Segundo o INSS, análises internas apontaram descumprimento de normas da autarquia, além de falhas consideradas relevantes na documentação apresentada pelo banco. Entre os problemas identificados estão a ausência de informações obrigatórias nos contratos, como taxa de juros e custo efetivo total das operações, além de inconsistências na validação das assinaturas eletrônicas.
A medida foi confirmada pelo presidente do INSS, Gilberto Waller Júnior, em entrevista à GloboNews nesta sexta-feira (16). De acordo com ele, desde setembro do ano passado o Banco Master está impedido de conceder novos empréstimos consignados a aposentados e pensionistas, após o não reconhecimento do acordo de cooperação com o instituto. Apesar disso, os repasses relativos a contratos já existentes continuavam sendo realizados até a identificação das irregularidades.
Os valores atualmente bloqueados permanecem sob custódia do poder público e só poderão ser liberados caso seja comprovada a regularidade das operações. Conforme o INSS, os contratos analisados apresentam falhas no modelo utilizado e assinaturas classificadas como eletrônicas, mas sem o Código QR exigido para verificação de autenticidade.
O bloqueio ocorreu após o aumento do número de reclamações de beneficiários. Diante das queixas, o INSS solicitou ao banco o envio das cópias dos contratos para análise técnica. Segundo Waller Júnior, houve tentativa de negociação por parte da instituição financeira para a liberação dos recursos, mas o pedido foi negado.

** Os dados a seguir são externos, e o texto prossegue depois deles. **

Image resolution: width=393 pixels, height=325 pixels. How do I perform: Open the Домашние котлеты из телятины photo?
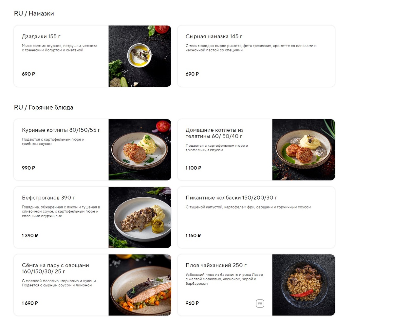pyautogui.click(x=304, y=150)
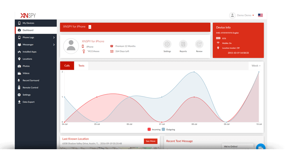
Task: Toggle Incoming series in chart legend
Action: (154, 129)
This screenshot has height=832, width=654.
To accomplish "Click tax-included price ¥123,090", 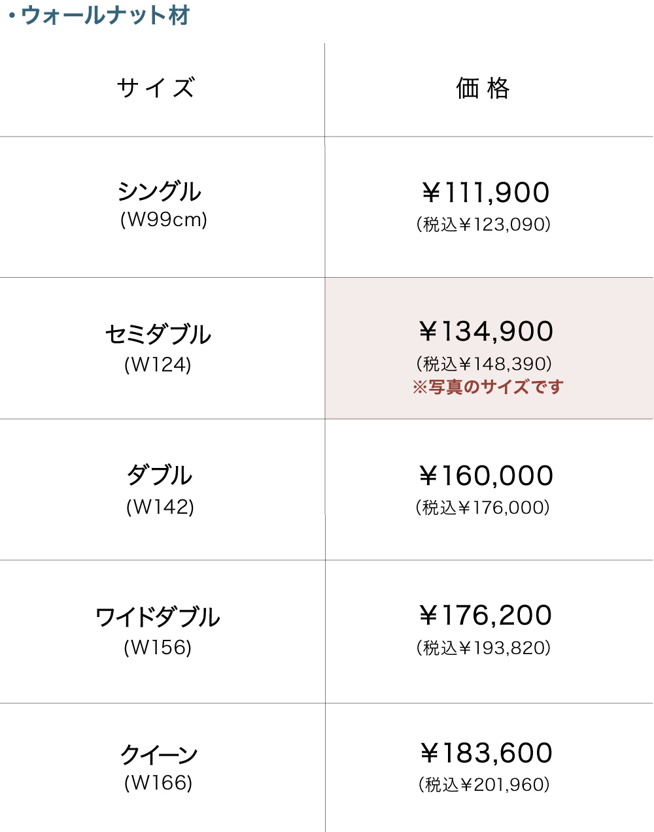I will pos(483,225).
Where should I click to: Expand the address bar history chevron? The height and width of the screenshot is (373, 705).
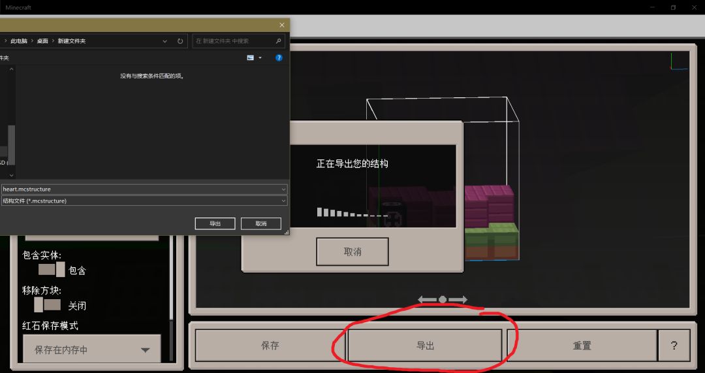[165, 41]
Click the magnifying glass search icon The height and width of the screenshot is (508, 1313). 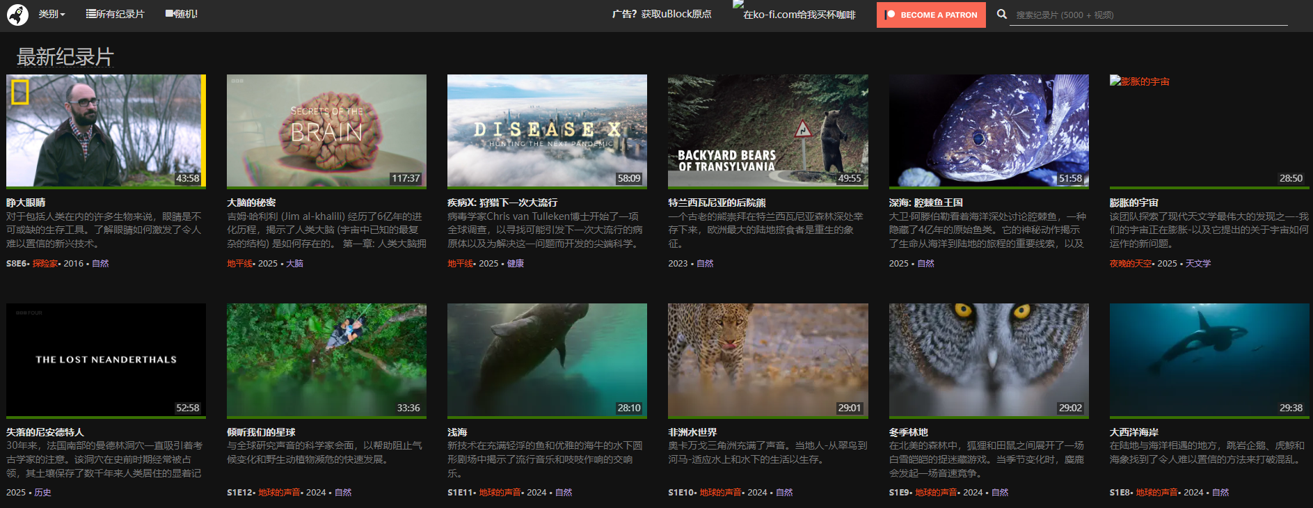point(1001,14)
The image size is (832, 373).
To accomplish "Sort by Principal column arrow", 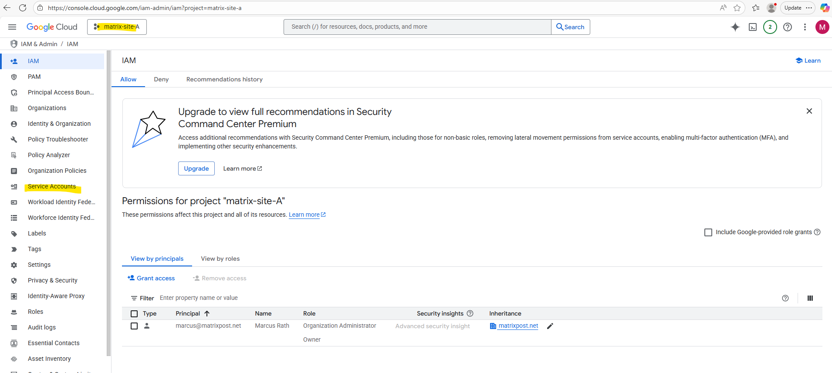I will (207, 313).
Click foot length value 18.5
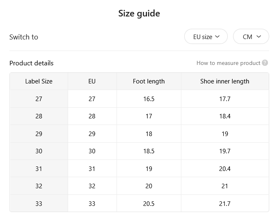This screenshot has height=217, width=270. tap(149, 151)
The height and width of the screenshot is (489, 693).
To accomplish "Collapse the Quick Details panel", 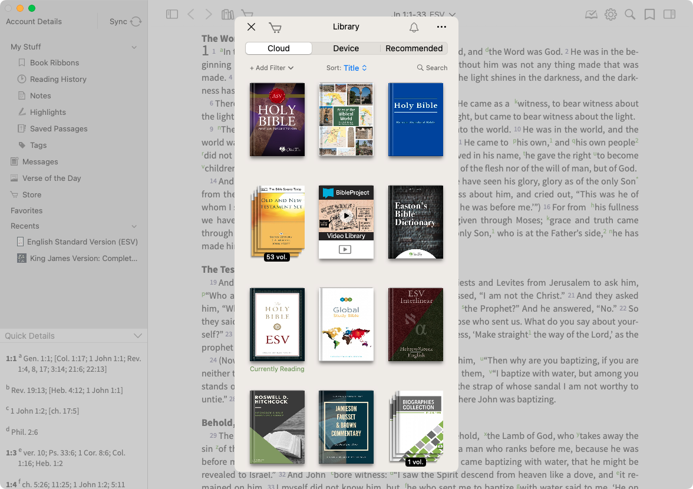I will pos(138,336).
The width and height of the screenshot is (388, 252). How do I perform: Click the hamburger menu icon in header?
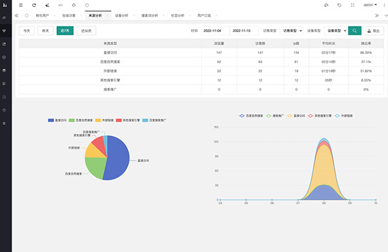click(x=20, y=5)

O INSS informou ainda que marcou uma reunião com o liquidante do Banco Master para discutir o caso e estabelecer prazos para a regularização das pendências. Caso o banco não consiga comprovar a validade das assinaturas dentro do período definido, os contratos serão cancelados e os valores descontados indevidamente deverão ser devolvidos aos beneficiários.
O presidente do instituto recomendou que aposentados e pensionistas que identificaram descontos em seus benefícios a partir de setembro procurem a ouvidoria do INSS para registrar reclamações e colaborar com a investigação.
Além do caso envolvendo o Banco Master, o INSS anunciou nesta sexta-feira um acordo com a Federação Brasileira de Bancos (Febraban) e a Associação Brasileira de Bancos (ABBC) para retomar a cobrança do custo operacional das instituições financeiras que oferecem crédito consignado. Pelo acordo, os bancos deverão pagar R$ 148,4 milhões para manter a oferta desse tipo de crédito. A cobrança estava suspensa desde 2022.